Toll free number top mistakes which get avoid:
1) Don’t search small-inventory websites for number availability
While I’m obviously biased, toll free number Search is among the best search tools available. Chances are good that if the number is available, and is listed as part of their inventory. Too many first-time vanity number customers conduct a search for number availability on a single site. Conduct a more exhaustive search and remember that toll free numbers can always port over to any phone service provider. Once you own a number, it’s yours – not a telecom company. So search high and low for that number and do invest time in the process.

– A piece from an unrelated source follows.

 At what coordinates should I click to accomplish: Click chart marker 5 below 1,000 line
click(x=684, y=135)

2) Don’t restrict your choice of the number by industry description or company name
Chances are, especially for 1-800 numbers (toll free number), that your mnemonic number of choice may not be available. 1-800 is worth millions for a reason, but even 1-800-ABC plumbers may not be available. That shouldn’t deter you from getting a toll free number that’s going to be easy to remember at parties, on radio ads, and on the web. Think of verbs such as “Go” or “Call” as additions to your brand or industry name in the toll free number. For example, 1-800 is a simple but powerful example of adding an “action verb” to the addition of your brand. There are tons of other examples, so don’t settle for the first number you find.

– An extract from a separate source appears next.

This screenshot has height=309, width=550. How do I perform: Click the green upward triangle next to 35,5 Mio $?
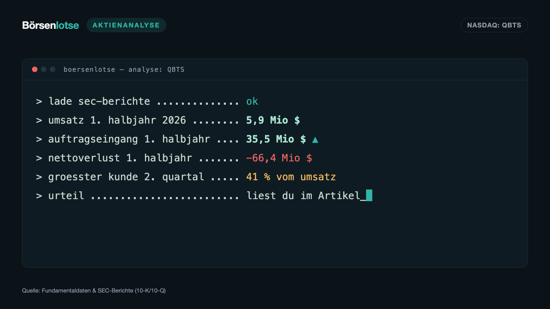click(315, 139)
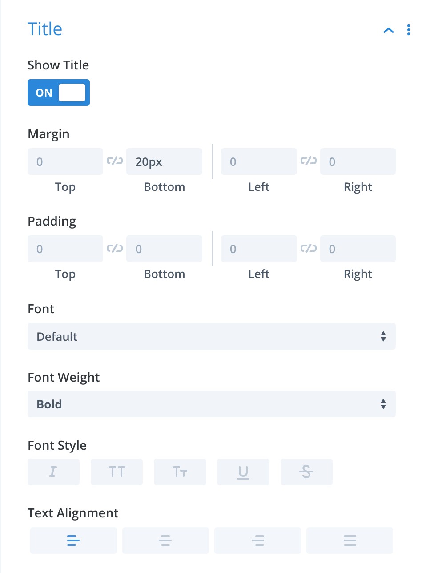Apply italic style to the title

[x=53, y=472]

3) Know the hierarchy of toll free number recognition with the public
Even American Idol often repeated: “These are 888 numbers folks, not 800 numbers” (toll free number). That means that many people still perceive toll free numbers as being 800 numbers. The obvious ideal is 1-800 numbers, after that the second best choice is 888 numbers. IMHO 866 and 877 numbers are an equally third choice. However, that said, if 888 numbers worked well enough for American Idol then the lesson is. It’s ok to have an 888 number and not an 800 toll free. But it may require an extra few seconds reminding folks of that in your ads (toll free number).